(Screenshot grounding data)
────────
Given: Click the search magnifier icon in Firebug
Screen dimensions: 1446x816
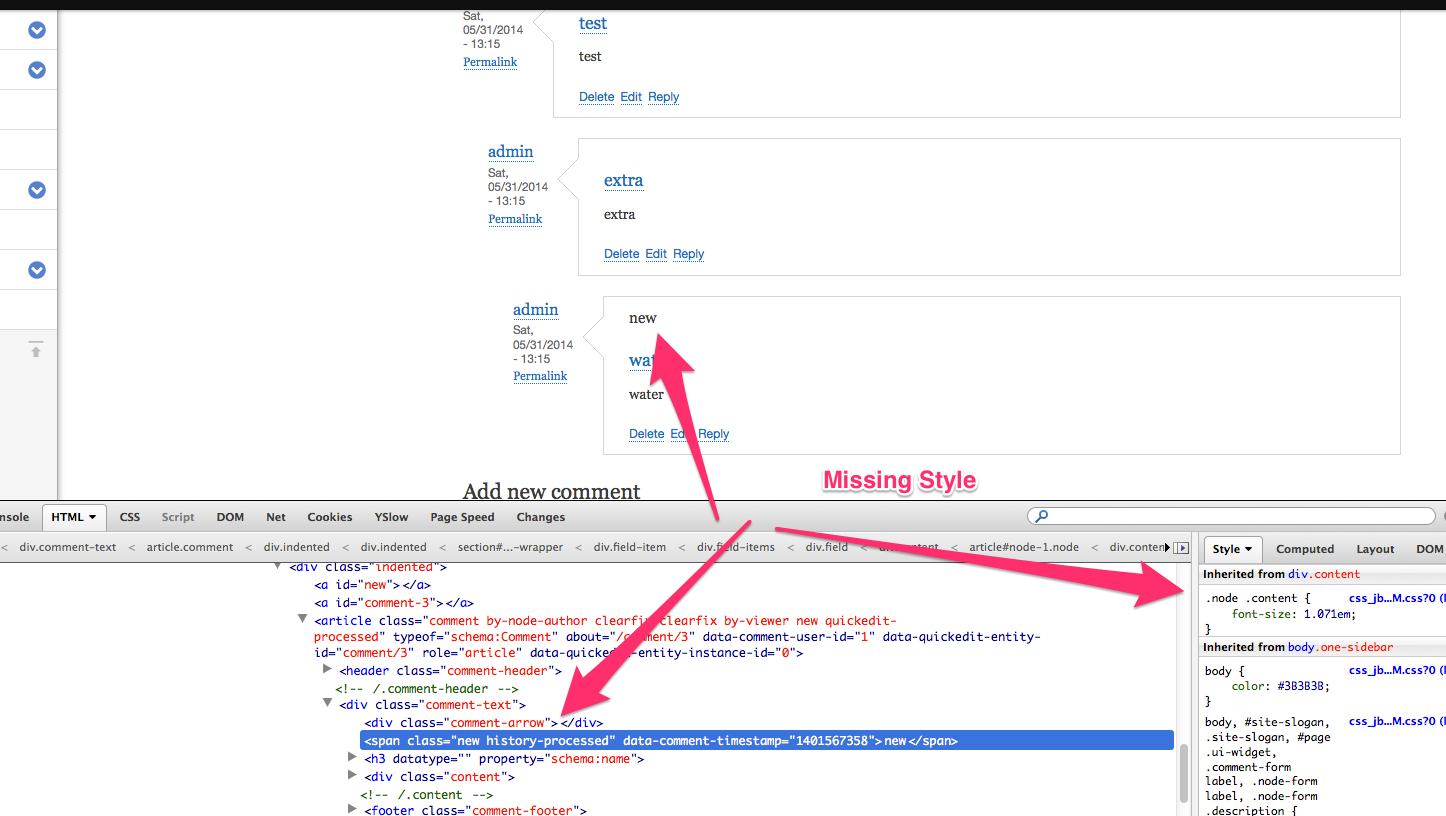Looking at the screenshot, I should pyautogui.click(x=1040, y=516).
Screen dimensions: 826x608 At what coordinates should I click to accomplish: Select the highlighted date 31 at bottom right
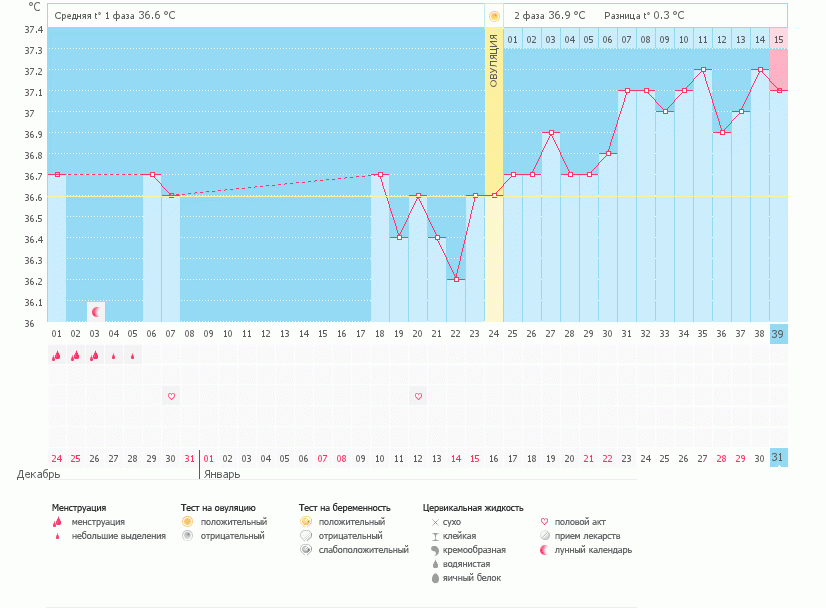tap(778, 458)

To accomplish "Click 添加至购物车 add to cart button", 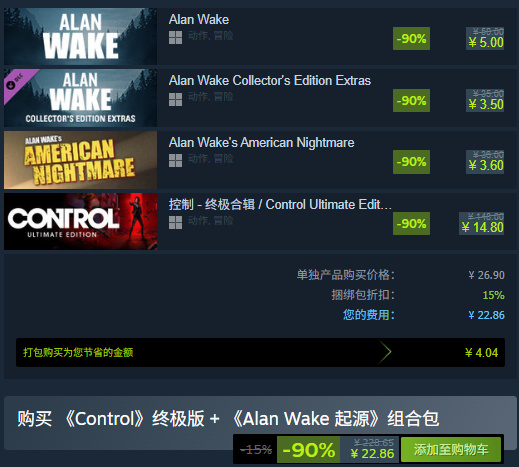I will point(451,450).
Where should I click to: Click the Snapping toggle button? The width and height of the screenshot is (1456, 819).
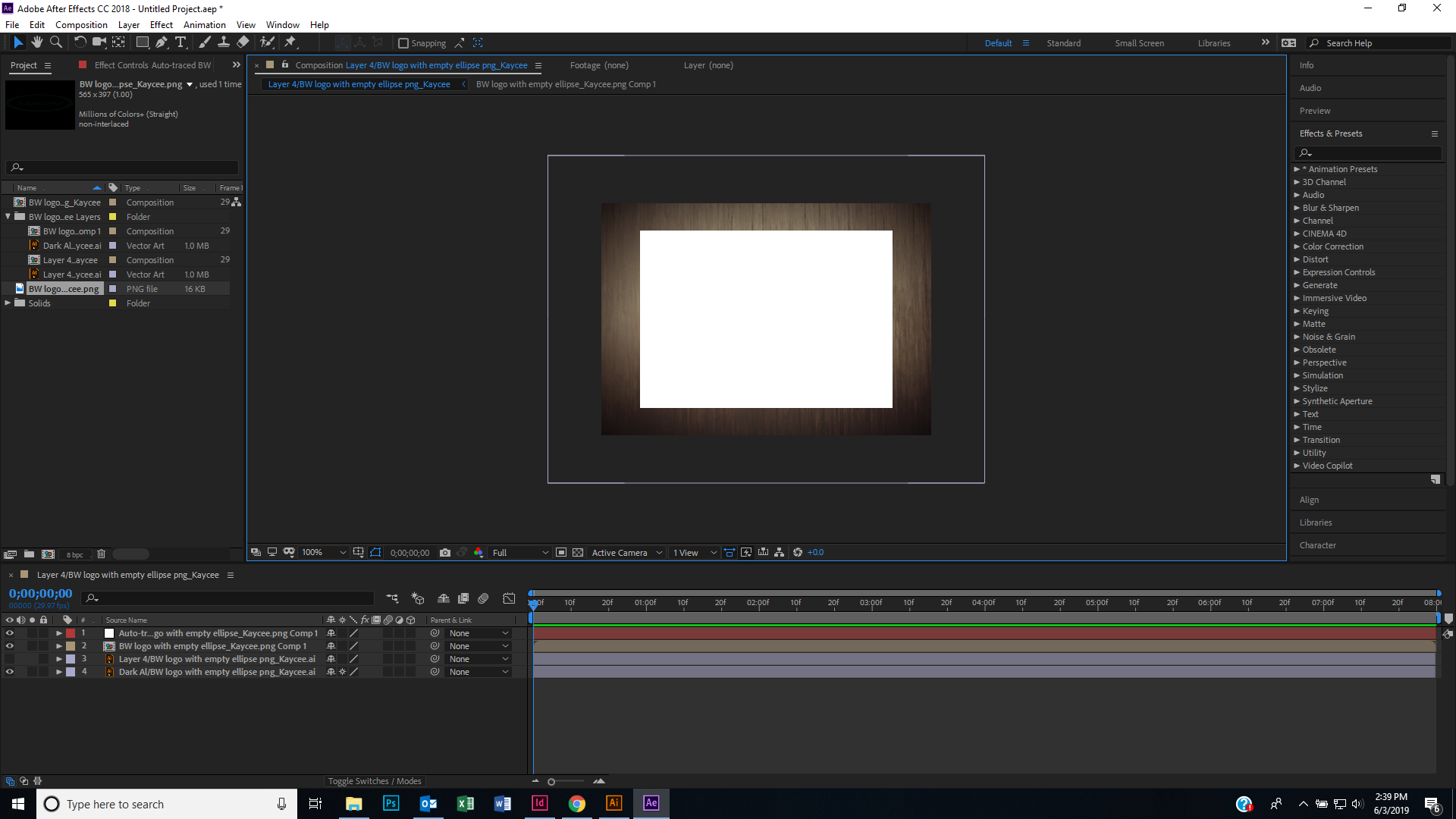[405, 43]
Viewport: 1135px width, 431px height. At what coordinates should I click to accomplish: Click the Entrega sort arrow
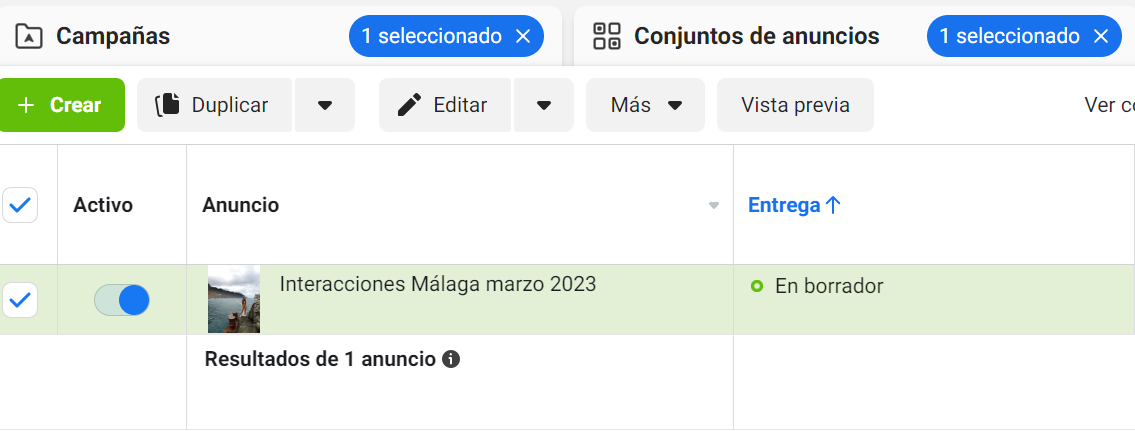833,205
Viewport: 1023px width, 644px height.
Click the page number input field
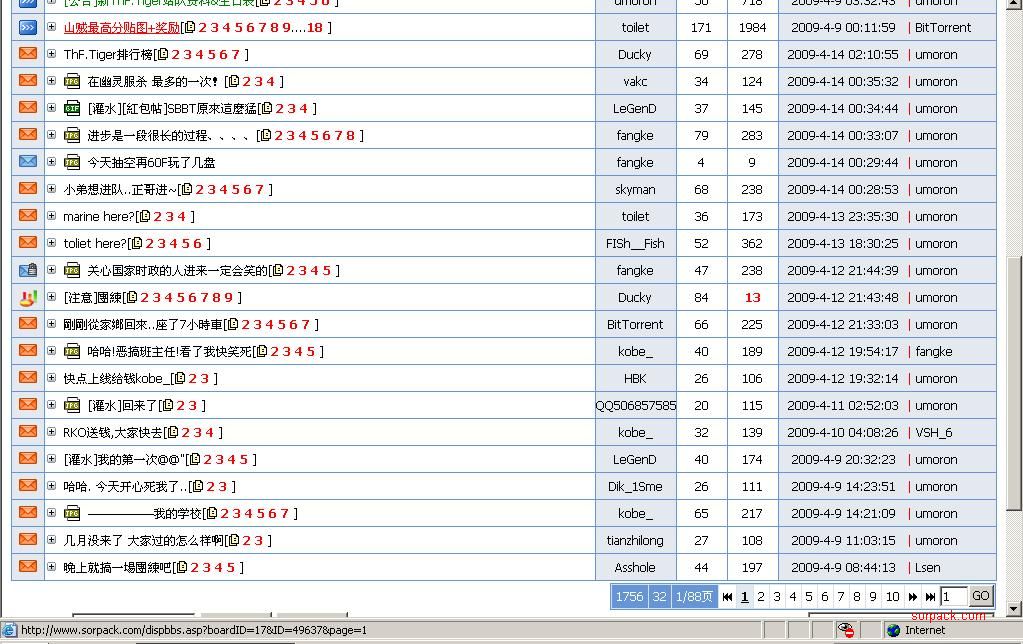(x=953, y=597)
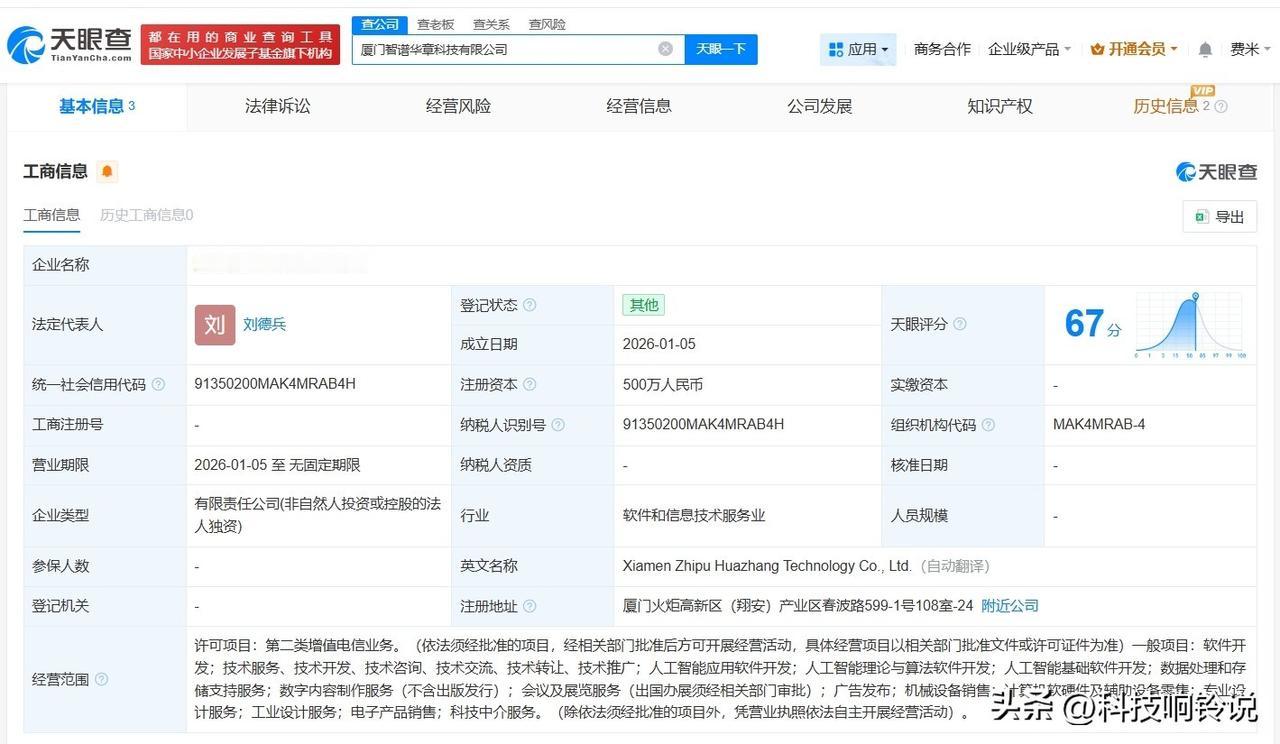1280x744 pixels.
Task: Click the 天眼一下 search button
Action: 721,48
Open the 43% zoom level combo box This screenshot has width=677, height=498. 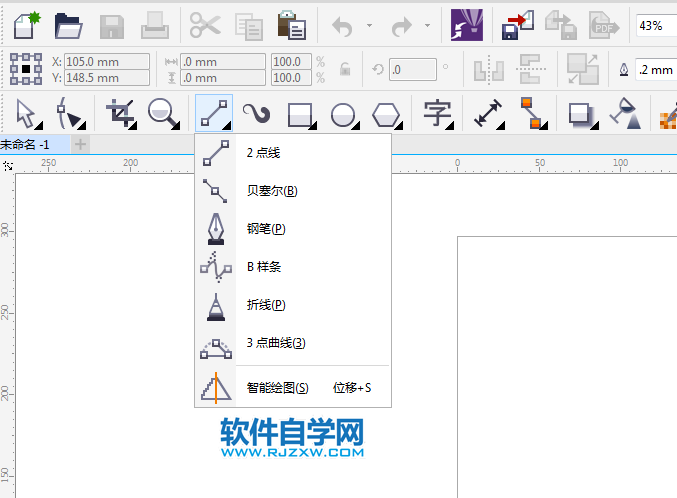655,25
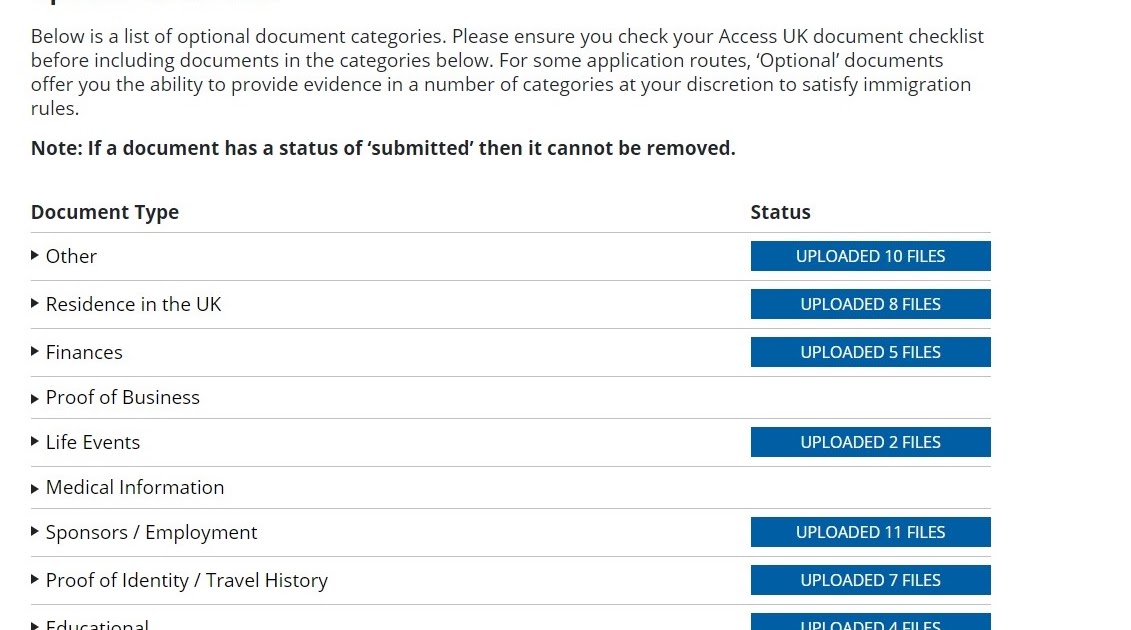Open the 5 uploaded Finances files

(870, 352)
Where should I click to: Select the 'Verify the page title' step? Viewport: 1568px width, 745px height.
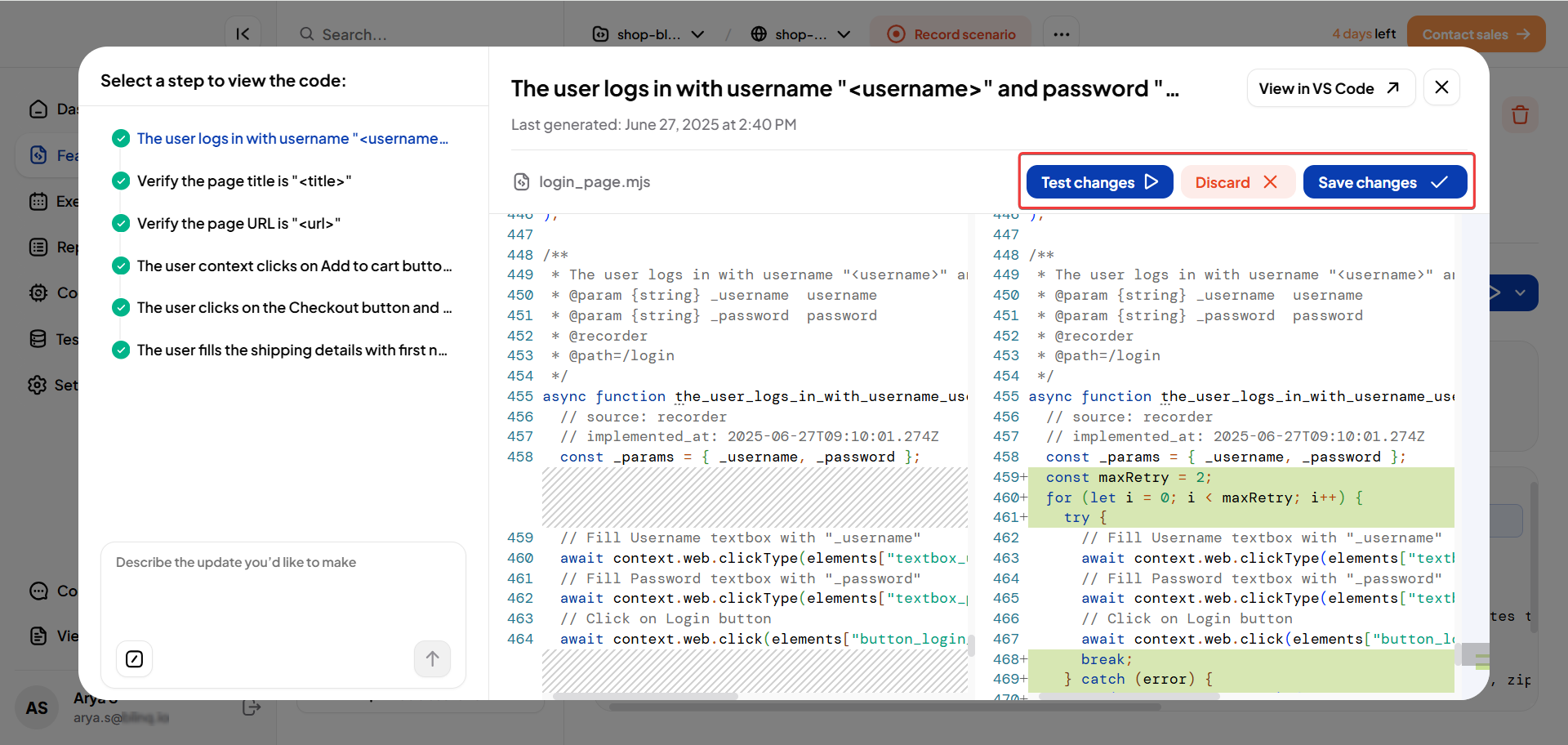coord(243,181)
────────
> [Your assignment]:
Only the lines starting at the one that holds "Where should I click to: Select" and ending at the last line of the data belong in your answer. Please set them down exactly and omit the pictures.

> [Completed exercise]:
Where should I click to: Select the 'Verify the page title' step? Viewport: 1568px width, 745px height.
coord(243,181)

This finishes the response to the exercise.